Introduction

Microsoft has unveiled the public preview of Windows Machine Learning (Windows ML), marking a significant advancement in integrating artificial intelligence (AI) directly into the Windows operating system. This initiative underscores Microsoft's commitment to providing developers with robust tools for deploying machine learning models on Windows devices, thereby enhancing performance and enabling real-time AI applications.

Background

Windows ML is a high-performance, reliable API designed for deploying hardware-accelerated machine learning inferences on Windows devices.
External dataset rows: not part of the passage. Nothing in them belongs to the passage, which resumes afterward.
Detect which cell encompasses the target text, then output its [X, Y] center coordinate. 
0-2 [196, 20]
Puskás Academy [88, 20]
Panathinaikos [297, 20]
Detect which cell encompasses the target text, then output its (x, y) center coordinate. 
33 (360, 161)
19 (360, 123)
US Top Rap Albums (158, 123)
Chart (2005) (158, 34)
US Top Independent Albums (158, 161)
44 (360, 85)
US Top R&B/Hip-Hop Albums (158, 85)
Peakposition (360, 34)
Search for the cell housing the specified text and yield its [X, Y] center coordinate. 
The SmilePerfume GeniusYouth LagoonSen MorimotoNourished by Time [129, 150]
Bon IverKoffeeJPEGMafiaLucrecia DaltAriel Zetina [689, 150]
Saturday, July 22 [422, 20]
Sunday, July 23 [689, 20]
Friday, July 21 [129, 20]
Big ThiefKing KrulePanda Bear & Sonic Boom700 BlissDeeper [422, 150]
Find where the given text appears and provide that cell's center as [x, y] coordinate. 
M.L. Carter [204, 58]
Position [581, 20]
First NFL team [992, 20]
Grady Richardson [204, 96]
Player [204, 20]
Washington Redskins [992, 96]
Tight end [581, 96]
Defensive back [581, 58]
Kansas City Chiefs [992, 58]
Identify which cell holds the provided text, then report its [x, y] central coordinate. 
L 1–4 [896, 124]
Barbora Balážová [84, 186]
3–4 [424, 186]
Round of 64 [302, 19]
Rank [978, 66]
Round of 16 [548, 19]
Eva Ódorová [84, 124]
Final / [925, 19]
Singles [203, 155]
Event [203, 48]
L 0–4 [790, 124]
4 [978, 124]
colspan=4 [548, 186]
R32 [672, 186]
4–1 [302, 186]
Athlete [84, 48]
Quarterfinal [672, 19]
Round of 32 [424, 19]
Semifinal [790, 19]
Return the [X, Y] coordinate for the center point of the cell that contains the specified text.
It supports a wide range of hardware, including CPUs, GPUs, and Neural Processing Units (NPUs), ensuring optimized performance across different platforms. By leveraging the Open Neural Network Exchange (ONNX) format, Windows ML allows developers to integrate pre-trained models seamlessly into their applications.

Key Features

  • Ease of Development: Windows ML is built into the latest versions of Windows 11 and Windows Server 2022, requiring only Visual Studio and a trained ONNX model for development. For older versions of Windows (down to 8.1), Windows ML is available as a NuGet package, ensuring broad compatibility.
  • Broad Hardware Support: Developers can write machine learning workloads once and achieve optimized performance across various hardware vendors and silicon types, including CPUs, GPUs, and AI accelerators. This guarantees consistent behavior across supported hardware.
  • Low Latency, Real-Time Results: By utilizing the processing capabilities of Windows devices, Windows ML enables local, real-time analysis of large data volumes, such as images and videos. This is particularly beneficial for performance-intensive workloads like game engines and background tasks such as search indexing.
  • Increased Flexibility: Evaluating machine learning models locally allows applications to function offline or with intermittent connectivity. This approach also addresses privacy and data sovereignty concerns by keeping data processing on the device.
  • Reduced Operational Costs: Training models in the cloud and evaluating them locally can lead to significant bandwidth savings, as minimal data needs to be sent to the cloud. In server scenarios, hardware acceleration through Windows ML can speed up model serving, reducing the number of machines required to handle workloads.

Technical Details

Windows ML utilizes the ONNX format for machine learning models, enabling developers to download pre-trained models or train their own. The platform supports various data types and provides APIs for integrating models into applications. Recent updates include support for additional pixel ranges in image models and new APIs for performance control, such as INLINECODE0 to toggle thread spin behavior for CPU operators.

Implications and Impact

The public preview of Windows ML signifies a pivotal moment in making AI more accessible and efficient on Windows devices. By enabling on-device AI processing, applications can deliver faster responses, operate offline, and maintain user data privacy. This development opens new possibilities for AI-powered applications across various industries, including healthcare, finance, and entertainment.

In parallel with Windows ML, Microsoft has introduced support for NPUs in DirectML, the machine learning platform API for Windows. This enhancement allows developers to leverage NPUs for hardware-accelerated machine learning tasks, further boosting performance and efficiency. Additionally, the Web Neural Network (WebNN) Developer Preview, powered by DirectML, enables web developers to run machine learning models in the browser with hardware acceleration, expanding AI capabilities to web applications.

Conclusion

The public preview of Windows ML represents a significant step forward in integrating AI into the Windows ecosystem. By providing developers with powerful tools for on-device machine learning, Microsoft is paving the way for more responsive, efficient, and privacy-conscious applications. As AI continues to evolve, initiatives like Windows ML will play a crucial role in shaping the future of technology on Windows devices.